No response. I knocked again and heard nothing. I was about to give up, to turn and leave, but I had a strange feeling. The way she'd parked, there was no way that…

I used her key and twisted the doorknob cautiously. The apartment was dim and it took a while for my eyes to adjust and when they did, I still saw no Dr. Brennan. No, I didn't _see_ her, but I heard something. My heart fell to my toes.

I heard something that couldn't _possibly_ have been Dr. Brennan.

I turned the corner into her sitting area and saw the outline of her on her box windowsill, frames and books and pottery that must've once occupied that same space now strewn and broken on the floor. Her arms were thrown around her knees and I was amazed that a woman of her height could contort so tightly. She was shaking, she was shaking and—oh, God. _That_ was the sound. The strangled sobs were like nothing I've ever heard and I've questioned broken mothers who'd watched their kids get shot on the streets of the Bronx. I couldn't tell if she was aware of my presence but even if she was, she could barely take in enough oxygen before she broke on another sobbing fit, so speaking seemed out of the question.

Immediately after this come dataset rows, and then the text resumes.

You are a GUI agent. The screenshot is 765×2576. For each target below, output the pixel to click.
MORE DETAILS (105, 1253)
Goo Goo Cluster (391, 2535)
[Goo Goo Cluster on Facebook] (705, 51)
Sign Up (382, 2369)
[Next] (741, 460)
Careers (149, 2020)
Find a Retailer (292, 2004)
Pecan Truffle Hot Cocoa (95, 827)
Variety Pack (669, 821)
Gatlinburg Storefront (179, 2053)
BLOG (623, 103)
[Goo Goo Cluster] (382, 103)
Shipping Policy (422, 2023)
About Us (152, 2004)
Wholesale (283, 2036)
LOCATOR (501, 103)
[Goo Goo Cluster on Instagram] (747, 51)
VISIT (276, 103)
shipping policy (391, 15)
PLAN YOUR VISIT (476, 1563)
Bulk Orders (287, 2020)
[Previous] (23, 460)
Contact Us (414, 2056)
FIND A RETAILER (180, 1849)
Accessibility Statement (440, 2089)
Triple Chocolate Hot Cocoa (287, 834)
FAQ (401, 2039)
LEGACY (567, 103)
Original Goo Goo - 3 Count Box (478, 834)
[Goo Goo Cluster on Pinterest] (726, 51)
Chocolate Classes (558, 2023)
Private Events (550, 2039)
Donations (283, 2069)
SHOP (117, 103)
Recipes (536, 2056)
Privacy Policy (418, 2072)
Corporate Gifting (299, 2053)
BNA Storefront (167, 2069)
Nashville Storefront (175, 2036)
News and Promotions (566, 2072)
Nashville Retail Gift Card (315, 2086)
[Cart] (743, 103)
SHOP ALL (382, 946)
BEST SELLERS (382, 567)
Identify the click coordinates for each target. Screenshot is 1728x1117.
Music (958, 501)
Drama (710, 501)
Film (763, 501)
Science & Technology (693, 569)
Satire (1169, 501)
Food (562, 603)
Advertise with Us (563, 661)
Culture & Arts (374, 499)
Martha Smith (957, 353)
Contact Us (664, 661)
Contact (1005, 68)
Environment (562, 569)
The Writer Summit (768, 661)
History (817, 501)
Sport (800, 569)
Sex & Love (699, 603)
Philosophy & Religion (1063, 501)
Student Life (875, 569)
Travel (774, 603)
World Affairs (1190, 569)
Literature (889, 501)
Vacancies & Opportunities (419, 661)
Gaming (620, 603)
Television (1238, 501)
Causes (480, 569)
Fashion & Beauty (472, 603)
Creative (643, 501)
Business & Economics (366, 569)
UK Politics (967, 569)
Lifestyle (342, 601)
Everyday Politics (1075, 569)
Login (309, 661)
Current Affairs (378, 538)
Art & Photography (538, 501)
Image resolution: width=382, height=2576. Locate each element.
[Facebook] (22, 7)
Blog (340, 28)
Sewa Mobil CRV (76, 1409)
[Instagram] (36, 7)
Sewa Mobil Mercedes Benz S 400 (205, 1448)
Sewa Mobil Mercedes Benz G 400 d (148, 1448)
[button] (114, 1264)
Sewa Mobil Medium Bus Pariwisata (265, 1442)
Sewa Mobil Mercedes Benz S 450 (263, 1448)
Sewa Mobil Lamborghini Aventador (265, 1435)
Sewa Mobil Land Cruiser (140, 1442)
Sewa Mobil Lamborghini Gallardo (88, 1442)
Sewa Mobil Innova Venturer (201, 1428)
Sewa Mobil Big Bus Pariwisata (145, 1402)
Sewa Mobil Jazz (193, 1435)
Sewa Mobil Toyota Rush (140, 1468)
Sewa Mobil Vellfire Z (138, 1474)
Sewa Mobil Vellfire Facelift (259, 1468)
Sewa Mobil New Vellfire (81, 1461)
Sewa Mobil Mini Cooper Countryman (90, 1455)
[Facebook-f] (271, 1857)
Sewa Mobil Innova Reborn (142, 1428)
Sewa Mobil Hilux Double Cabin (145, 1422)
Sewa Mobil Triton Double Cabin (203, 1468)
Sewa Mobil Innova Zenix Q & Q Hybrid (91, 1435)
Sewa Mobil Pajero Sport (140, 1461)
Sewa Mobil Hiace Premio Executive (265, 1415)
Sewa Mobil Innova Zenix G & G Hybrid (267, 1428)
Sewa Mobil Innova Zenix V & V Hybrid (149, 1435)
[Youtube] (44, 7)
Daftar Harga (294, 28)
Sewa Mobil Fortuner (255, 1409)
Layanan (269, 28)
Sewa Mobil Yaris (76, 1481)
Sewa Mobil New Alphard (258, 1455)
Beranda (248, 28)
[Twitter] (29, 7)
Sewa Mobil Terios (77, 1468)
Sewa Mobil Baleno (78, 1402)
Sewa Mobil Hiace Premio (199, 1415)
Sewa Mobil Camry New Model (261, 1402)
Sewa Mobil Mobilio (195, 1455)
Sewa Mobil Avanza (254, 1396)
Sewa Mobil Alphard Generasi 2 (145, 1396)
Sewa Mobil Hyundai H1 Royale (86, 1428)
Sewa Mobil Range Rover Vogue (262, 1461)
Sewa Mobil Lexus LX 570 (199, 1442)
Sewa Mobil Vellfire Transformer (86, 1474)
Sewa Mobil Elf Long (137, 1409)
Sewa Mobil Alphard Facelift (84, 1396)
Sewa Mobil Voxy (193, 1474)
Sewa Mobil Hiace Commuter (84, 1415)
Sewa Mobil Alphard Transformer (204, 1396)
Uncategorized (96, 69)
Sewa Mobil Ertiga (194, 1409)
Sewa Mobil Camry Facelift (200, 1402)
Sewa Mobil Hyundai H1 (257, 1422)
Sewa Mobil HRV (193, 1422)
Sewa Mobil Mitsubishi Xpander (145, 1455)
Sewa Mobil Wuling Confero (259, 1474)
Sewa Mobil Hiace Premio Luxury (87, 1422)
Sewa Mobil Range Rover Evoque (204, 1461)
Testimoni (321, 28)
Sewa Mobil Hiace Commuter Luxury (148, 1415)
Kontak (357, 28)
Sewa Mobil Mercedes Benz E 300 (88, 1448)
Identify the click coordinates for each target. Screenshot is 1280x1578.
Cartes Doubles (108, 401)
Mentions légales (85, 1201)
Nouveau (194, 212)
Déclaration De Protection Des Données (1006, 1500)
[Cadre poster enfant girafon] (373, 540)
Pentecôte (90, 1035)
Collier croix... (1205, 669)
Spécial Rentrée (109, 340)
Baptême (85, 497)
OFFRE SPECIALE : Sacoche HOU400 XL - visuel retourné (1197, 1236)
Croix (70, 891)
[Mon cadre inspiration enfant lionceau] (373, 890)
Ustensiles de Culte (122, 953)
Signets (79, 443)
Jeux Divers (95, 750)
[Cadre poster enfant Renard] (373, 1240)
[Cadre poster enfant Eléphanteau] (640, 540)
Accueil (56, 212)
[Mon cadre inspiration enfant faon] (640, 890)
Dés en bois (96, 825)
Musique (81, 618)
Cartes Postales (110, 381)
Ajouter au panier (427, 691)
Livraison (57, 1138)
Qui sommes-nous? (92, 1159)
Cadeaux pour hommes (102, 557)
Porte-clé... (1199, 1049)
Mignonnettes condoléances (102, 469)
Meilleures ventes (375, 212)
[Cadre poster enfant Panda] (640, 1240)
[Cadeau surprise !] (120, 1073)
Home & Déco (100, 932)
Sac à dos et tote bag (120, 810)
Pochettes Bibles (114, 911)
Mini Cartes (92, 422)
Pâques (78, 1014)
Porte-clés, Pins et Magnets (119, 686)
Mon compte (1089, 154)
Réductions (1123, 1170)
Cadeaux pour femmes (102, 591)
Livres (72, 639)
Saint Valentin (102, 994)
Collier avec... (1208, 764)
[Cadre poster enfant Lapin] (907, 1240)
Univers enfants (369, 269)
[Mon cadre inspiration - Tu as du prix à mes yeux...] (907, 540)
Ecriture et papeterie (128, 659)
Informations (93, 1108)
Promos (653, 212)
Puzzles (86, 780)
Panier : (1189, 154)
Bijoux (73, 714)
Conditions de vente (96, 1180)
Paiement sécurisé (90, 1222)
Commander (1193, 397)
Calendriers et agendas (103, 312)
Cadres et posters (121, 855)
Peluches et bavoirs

Some people are whiny criers, some people are silent criers, and some people only cry if it's not them crying but their imploded hearts.

"Dr. Brennan…"

Her eyes turned on me but as she sucked in three rapid breaths before breaking on a moan all over again, she turned away and curled tighter. No kind of leadership and management training I'd ever received could prepare me with a reaction to that face. The face of someone who only minutes ago I'd drawn to be heartless and unfeeling was flushed red, dripping with tears from jaw and chin and nose. All the makeup she'd worn today was gone as if she'd been in waterworks the moment she stepped into her car. Still in some work clothes, she'd balled up her blazer and was hugging it to herself and it was clear she'd barely stormed in before falling apart. She looked like a _child_. I didn't know how to respond, how to behave. This was not Dr. Brennan and I only knew Dr. Brennan and I had no idea what to do with this hysterical little girl, nor did I think she could ever exist.

So I took one step toward her and then stepped back again and I hated myself and I hated Booth because he took that bullet. He took that bullet when, as I could now clearly see, Brennan wanted that bullet in her chest more than anything in the world.

Several seconds, minutes, hours, lifetimes passed as I stood at the threshold of Dr. Brennan's living room as horrible things ripped her newly-discovered soul to shreds. Shreds of a woman who was clearly drowning in a place where books and degrees and facts and logic could be of no help. I didn't pretend to understand Brennan or even like her, but for the first time I felt her. Felt every rock of her skeleton as she pitched emotions from the darkest little cave she hid from us all.

I was lost in her pain when she looked up again and I realized she'd gone silent.

"Dr. Saroyan, I appreciate you coming all the way here," Dr. Brennan muttered in the most monotone voice I'd ever heard her produce. "I hadn't realized my keys—I—thank you, but you really didn't have to as I had a spare."

As if everything was status quo. As if she wasn't curled up among broken knick knacks on her windowsill, still shaking with the after effects of her breakdown. As if I hadn't watched her practically vomit tears.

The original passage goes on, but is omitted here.